悪さをことごとく邪魔されているゾロリは、豚のポイポイの弱点を運よく知る。作戦を練り、ゾロリ城にポイポイと愉快な仲間たちを招待するが…夏の定番「おばけ」をネタに、愉快な冒険が楽しめる。
見間違えからやぎひげ先生を一つ目のお化けだと思ったポイポイ。トラウマになっているものの、正義のヒーローになると全く大丈夫になってしまう。七夕の短冊に書いた願い事や、ゾロリ城で待ち受ける嫌がらせの数々など、駄洒落やユーモア満載でどのページも突っ込みどころが満載。あちこちにちりばめられたギャグを拾っていく楽しみと、妙な方面に突き進む話の筋を追う楽しみで1冊で何度もおいしい。豪華で面白がらせる気持ちが満載のサービス絵本。

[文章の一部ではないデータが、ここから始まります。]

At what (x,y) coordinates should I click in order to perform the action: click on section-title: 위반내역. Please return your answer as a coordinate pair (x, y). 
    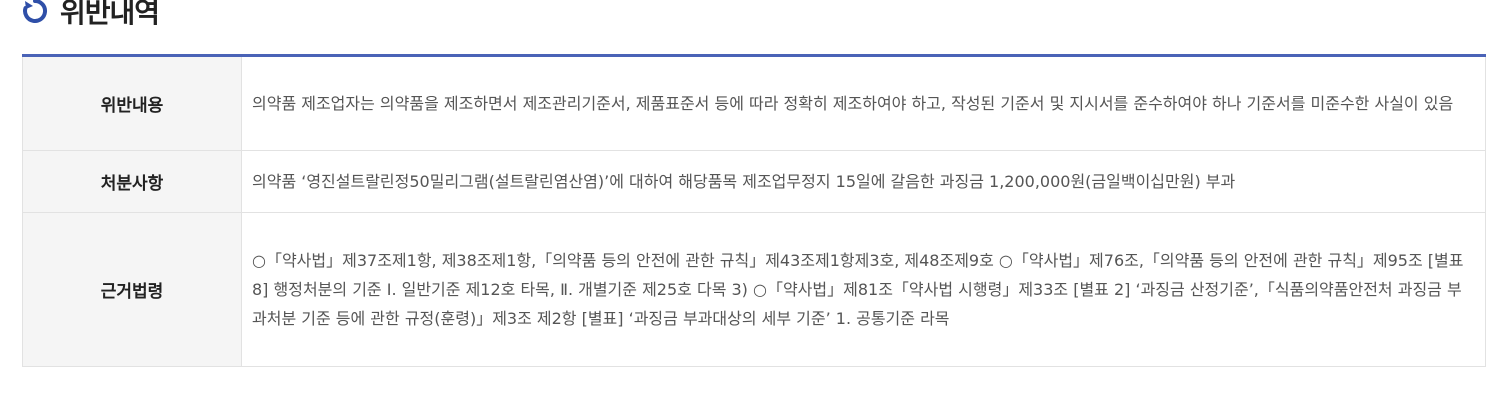
    Looking at the image, I should click on (110, 14). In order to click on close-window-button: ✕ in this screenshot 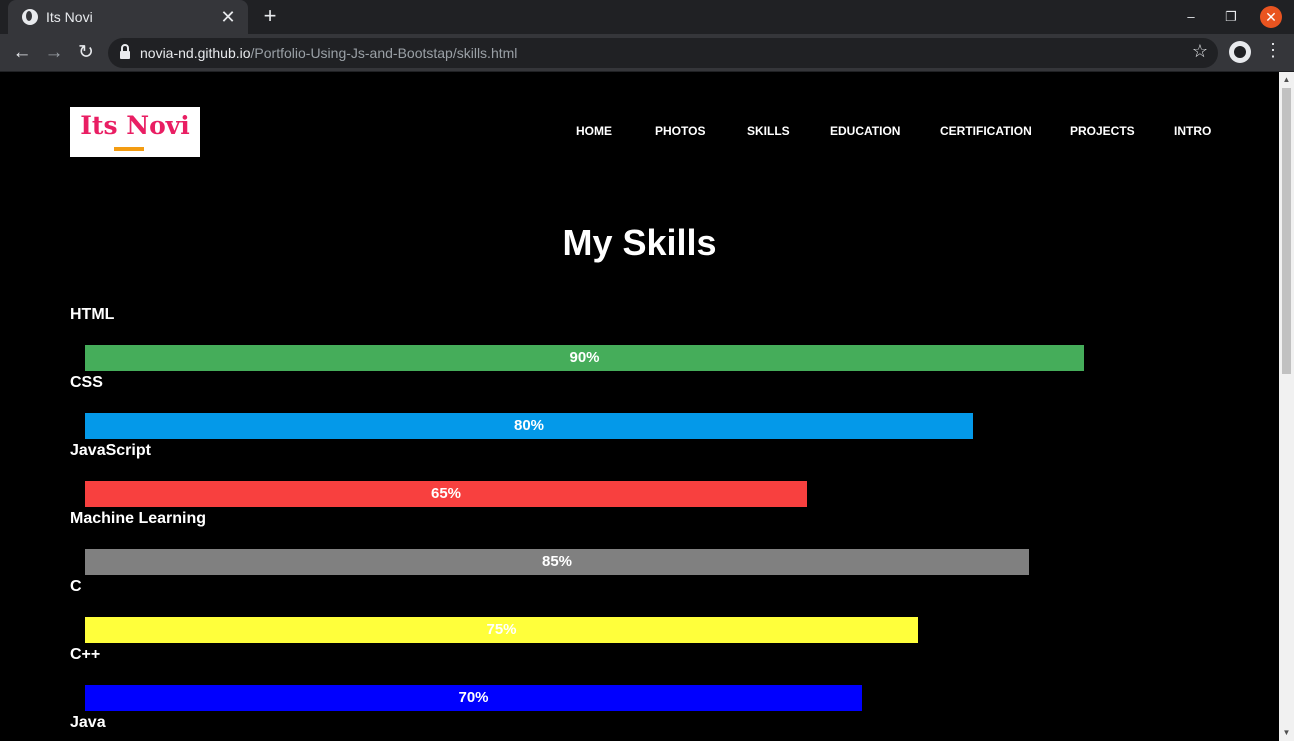, I will do `click(1271, 17)`.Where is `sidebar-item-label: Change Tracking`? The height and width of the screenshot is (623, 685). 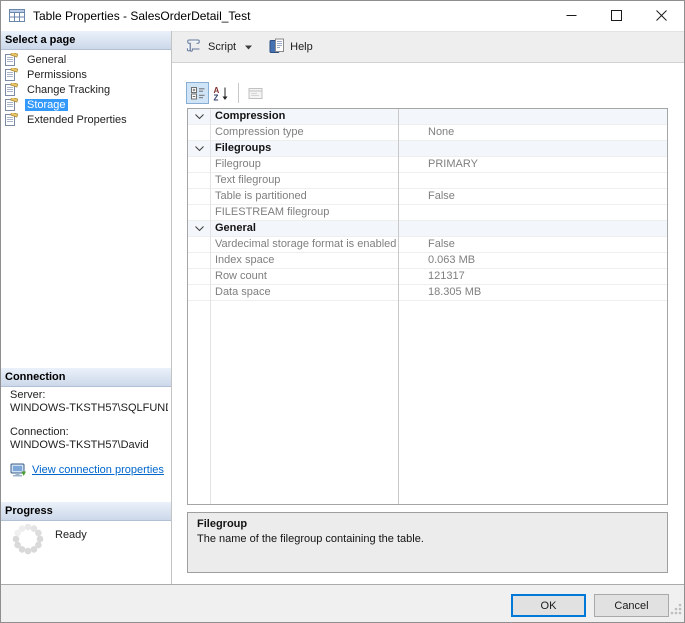 sidebar-item-label: Change Tracking is located at coordinates (69, 90).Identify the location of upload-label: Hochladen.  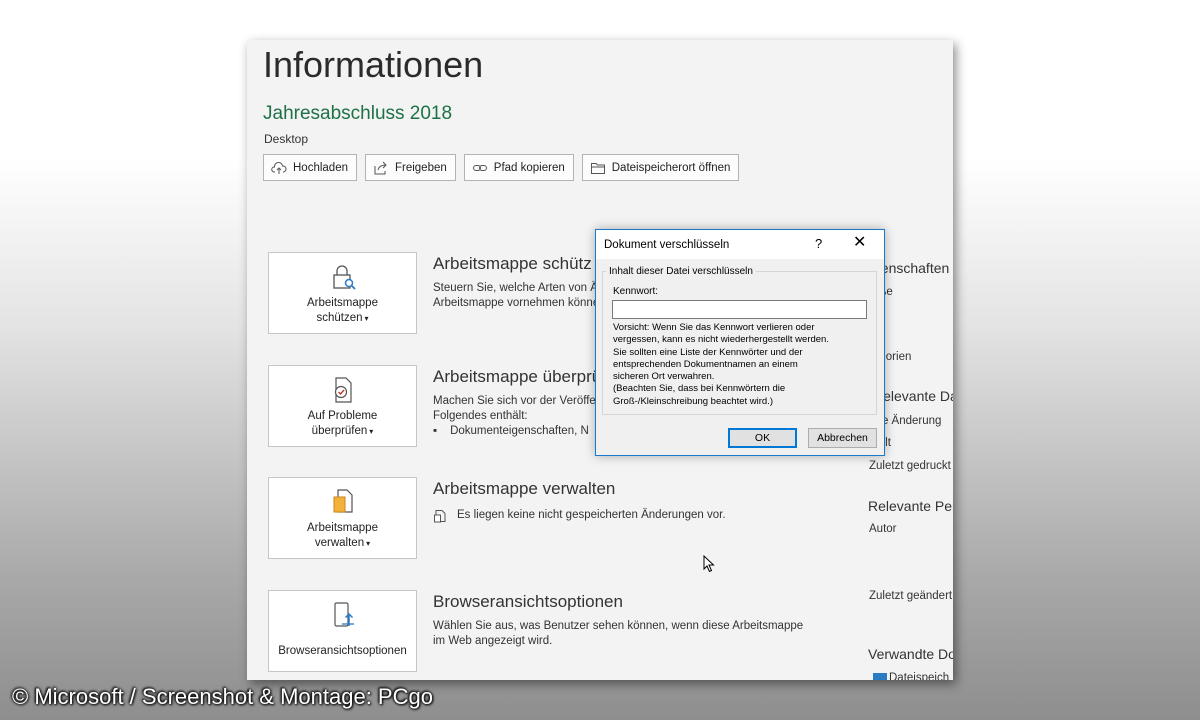
(320, 168).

圧巻はそうめんの池地獄。なんとゾロリがわざわざ3日もかけてそうめんを茹でまくって自作した、なかなか結構な代物。おそらくクーラーなどは設置していないであろうゾロリ城で、作業中、何度も熱中症で倒れそうになったゾロリを想像すると、あまりの執念深さと思いつきのばかばかしさにクラクラする。
復讐もここまでくだらないと、かえって芸術的とすら思える。その根性を別のことには全く使えないところが、悪役の悲しいところであり、お話の面白いところである。
請求書の山、妙にリアルな展開がおかしくて、夜中夢にでてきそうだ。